Share your dilemmas and get honest opinions from other Mumsnetters.

To think school trips have become so expensive

74 replies

Reignbunker · 11/02/2017 19:39

I would call my family comfortable working class, we have 3 kids, 2, 11 year old boys and 1 14 year old girl.

As they've grown older, school trips have just gotten fancier. Perhaps it's because they attended a small rural primary school but the most expensive trips then were about £300 per child for the whole year, this includes, a week away and days out throughout the year.

When DD started Secondary, they had a yearly trip abroad during Easter between £500-750, DD has gone twice as the other two years we simply couldn't afford it.

This year we have 3 children attending secondary & DH and I decided last year that we'd let all three go abroad and have a week off at home as our holiday for the year.

After quite a difficult year, we've managed to save up £2460 for their trip.
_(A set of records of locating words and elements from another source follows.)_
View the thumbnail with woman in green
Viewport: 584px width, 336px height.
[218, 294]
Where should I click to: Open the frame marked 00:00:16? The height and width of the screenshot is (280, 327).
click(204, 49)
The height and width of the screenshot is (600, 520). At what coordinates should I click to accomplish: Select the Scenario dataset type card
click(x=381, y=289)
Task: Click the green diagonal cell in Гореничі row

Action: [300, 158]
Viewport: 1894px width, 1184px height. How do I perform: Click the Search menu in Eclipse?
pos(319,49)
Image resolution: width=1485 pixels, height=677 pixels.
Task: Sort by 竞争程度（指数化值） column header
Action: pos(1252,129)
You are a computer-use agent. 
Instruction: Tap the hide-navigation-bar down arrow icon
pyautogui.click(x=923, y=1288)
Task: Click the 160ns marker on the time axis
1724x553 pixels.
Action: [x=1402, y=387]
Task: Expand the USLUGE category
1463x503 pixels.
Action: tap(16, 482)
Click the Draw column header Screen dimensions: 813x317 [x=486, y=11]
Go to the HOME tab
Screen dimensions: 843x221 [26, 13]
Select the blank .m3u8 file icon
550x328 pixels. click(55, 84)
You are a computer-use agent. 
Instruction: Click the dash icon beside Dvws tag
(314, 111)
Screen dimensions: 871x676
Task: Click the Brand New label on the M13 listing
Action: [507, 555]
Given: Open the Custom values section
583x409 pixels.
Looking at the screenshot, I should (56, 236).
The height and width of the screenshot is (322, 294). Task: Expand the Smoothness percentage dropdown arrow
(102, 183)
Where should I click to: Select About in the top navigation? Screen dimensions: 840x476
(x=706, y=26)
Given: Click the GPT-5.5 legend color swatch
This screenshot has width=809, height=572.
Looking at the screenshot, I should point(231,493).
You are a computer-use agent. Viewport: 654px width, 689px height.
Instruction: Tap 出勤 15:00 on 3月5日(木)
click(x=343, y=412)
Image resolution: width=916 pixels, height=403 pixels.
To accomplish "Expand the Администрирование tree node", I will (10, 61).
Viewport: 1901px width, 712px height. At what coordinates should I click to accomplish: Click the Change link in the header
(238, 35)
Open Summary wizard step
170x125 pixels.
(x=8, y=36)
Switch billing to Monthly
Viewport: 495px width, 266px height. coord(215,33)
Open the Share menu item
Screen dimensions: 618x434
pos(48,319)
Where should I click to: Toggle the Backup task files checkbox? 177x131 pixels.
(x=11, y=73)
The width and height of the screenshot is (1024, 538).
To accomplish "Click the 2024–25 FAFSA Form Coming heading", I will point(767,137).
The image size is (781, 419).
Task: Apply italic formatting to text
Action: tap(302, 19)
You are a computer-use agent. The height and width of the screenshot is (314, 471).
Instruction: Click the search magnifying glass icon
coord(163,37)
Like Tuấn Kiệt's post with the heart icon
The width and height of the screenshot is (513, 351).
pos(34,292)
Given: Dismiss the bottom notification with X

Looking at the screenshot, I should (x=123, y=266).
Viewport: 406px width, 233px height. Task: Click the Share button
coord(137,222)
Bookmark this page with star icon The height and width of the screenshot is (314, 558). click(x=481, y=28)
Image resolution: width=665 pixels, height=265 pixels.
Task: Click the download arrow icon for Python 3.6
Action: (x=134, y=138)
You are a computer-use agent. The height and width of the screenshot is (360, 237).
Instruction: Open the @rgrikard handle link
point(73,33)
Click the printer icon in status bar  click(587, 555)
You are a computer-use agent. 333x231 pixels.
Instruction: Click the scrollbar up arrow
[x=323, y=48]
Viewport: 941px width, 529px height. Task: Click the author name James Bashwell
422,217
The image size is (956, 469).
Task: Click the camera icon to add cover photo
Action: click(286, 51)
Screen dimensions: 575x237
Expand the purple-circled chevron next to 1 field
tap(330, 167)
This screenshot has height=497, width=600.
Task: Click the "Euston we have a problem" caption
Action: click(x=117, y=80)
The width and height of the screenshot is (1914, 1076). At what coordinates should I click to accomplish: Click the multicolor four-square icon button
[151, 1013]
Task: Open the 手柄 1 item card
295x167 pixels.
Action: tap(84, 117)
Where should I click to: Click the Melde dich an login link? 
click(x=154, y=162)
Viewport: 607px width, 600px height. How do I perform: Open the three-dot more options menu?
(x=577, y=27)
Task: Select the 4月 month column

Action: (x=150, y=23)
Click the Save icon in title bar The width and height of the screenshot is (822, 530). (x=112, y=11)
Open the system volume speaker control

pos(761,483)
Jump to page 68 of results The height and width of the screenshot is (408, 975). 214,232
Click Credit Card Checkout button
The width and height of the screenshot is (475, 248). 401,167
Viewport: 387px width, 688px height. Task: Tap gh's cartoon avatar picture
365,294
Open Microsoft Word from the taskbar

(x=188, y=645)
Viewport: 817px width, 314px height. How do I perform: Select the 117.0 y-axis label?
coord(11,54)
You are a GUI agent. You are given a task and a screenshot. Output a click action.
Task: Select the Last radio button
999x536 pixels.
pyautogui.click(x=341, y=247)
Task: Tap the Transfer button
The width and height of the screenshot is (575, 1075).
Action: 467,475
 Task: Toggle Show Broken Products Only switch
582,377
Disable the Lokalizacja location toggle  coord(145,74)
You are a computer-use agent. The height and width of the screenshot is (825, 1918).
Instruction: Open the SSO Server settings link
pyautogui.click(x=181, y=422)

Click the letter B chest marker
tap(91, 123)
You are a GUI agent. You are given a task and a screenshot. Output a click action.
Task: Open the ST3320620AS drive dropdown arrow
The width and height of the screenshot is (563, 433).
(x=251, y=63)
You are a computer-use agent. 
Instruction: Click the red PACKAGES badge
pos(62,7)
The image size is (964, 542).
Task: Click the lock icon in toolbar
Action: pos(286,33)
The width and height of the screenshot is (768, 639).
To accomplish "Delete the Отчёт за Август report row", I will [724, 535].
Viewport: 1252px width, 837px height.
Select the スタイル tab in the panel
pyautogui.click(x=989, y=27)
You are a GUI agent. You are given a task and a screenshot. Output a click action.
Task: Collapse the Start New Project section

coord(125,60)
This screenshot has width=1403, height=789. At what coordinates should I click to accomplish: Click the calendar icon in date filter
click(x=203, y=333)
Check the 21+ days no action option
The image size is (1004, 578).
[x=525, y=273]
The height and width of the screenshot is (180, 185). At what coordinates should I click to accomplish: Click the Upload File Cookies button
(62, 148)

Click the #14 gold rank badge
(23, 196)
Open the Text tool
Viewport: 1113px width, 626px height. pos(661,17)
This may not seem like a lot but it was bloody hard work, saving so much.

We received the letter about this years trip abroad for Easter and it's a week of skiing in Quebec, Canada for £1300 per child!

That amounts to £3900 all together, which is £1440 more than we can currently afford.

It was quite a shock & a disappointment but theirs no way we can afford it, we've decided to save up some more and spend the money on a holiday abroad during the summer instead.

I'm really disappointed & surprised, this is a regular comprehensive secondary, I doubt most of the kids will be able to go, the two times DD went only 20-30 kids out of her entire year went, but perhaps I'm just letting my feelings cloud my judgement.

OP posts:
Love51 · 11/02/2017 20:19

I feel a sense of group responsibility. I chose my 6th form because I got an almost 3 week exotic trip to another continent for £400 in the late 90s. It was a great introduction to travel, as my parents weren't in a position to take us away far or often. So if kids are choosing schools for the trips, schools will offer 'wow' trips.

I'm now trying to work out now much 400 in late 90s would be in todays money. No idea how!

TeenAndTween · 11/02/2017 20:25

Is this the only school trip offered? Do they not offer a variety eg language trips or a geography trip to Iceland?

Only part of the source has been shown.